TED 2019: Twitter boss offers to demote likes and follows
Twitter co-founder Jack Dorsey has again admitted there is much work to do to improve Twitter and cut down on the amount of abuse and misinformation on the platform.
He said the firm might demote likes and follows, adding that in hindsight he would not have designed the platform to highlight these.
He said that Twitter currently incentivised people “to post outrage”.
Instead he said it should invite people to unite around topics and communities.
“It may be best if it becomes an interest-based network,” he told TED curators Chris Anderson and Whitney Pennington Rodgers.
Rather than focus on following individual accounts, users could be encouraged to follow hashtags, trends and communities.
Doing so would require a systematic change that represented a “huge shift” for Twitter.
On the topic of abuse, he admitted that it was happening “at scale”.
“We’ve seen harassment, manipulation, misinformation which are dynamics we did not expect 13 years ago when we founded the company,” he told TED curator Chris Anderson.
“What worries me is how we address them in a systematic way.”
He has previously discussed the role played by likes and follows, which were designed to be prominent.
“One of the choices we made was to make the number of people that follow you big and bold. If I started Twitter now I would not emphasise follows and I would not create likes.
“We have to look at how we display follows and likes,” he added.
Ms Pennington Rodgers asked him why, according to Amnesty, women of colour on average received abuse in one of 10 tweets they posted.
“It’s a pretty terrible situation,” Mr Dorsey admitted.

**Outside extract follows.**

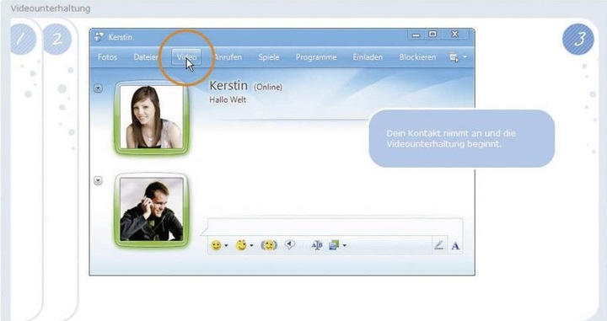
Task: Click the change font AB icon
Action: pos(317,245)
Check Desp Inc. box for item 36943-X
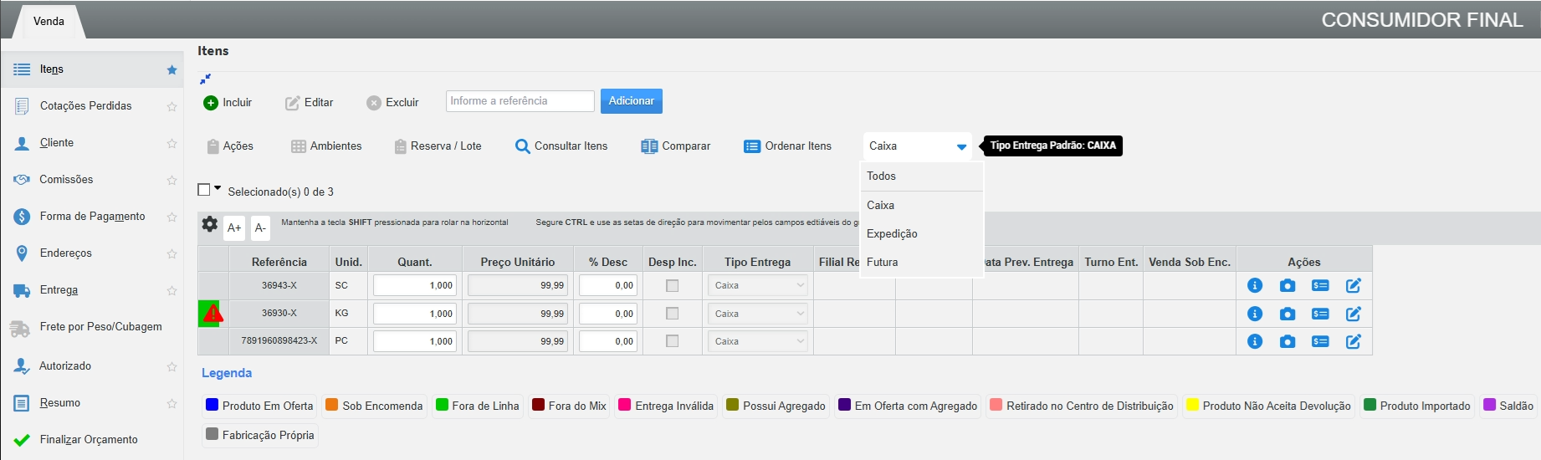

“The dynamics of the system makes it super-easy to harass others.”
He said that Twitter was increasingly using machine-learning to spot abuse and claimed that 38% of abusive tweets were now identified by algorithms and then highlighted to humans, who decide whether to remove them from the platform.
He also said that the firm was working on making it easier to find its policies on abuse and was simplifying them.
Asked if he would show urgency in dealing with the issues, he replied simply: “Yes.”
The TED audience were invited to contribute to the conversation via the hashtag #askJackatTED, which received more than 1,000 questions within 10 minutes of the talk starting.
One of the questions came from journalist Carole Cadwalladr who spoke at TED on Monday and called on the tech firms, including Twitter, to directly address the issue of misinformation being shared widely on their platforms.
But in her question to Mr Dorsey, she turned her attention to abuse she has received on Twitter.
“I’d like to know why a video that showed me being beaten up and threatened with a gun to soundtrack of Russian anthem stayed up for 72 hours despite 1000s of complaints?” she wrote.
Mr Dorsey did not address that question and neither did he answer another one about how to deal with the huge number of malicious bots posting misinformation.
He was also shown a graph created by Zignal Labs which showed the number of human tweets versus tweets from suspected bots talking about topics in the recent election campaign in Israel.
Bots seemed to dominate when it came to tweets about contender Benny Gantz, who was narrowly defeated by Benjamin Netanyahu.
Mr Dorsey was asked about this but did not answer.
Instead he said that the company was in the middle of measuring the “conversational health” of the platform, using a number of metrics, including how toxic conversations were and how much people are exposed to a variety of opinions.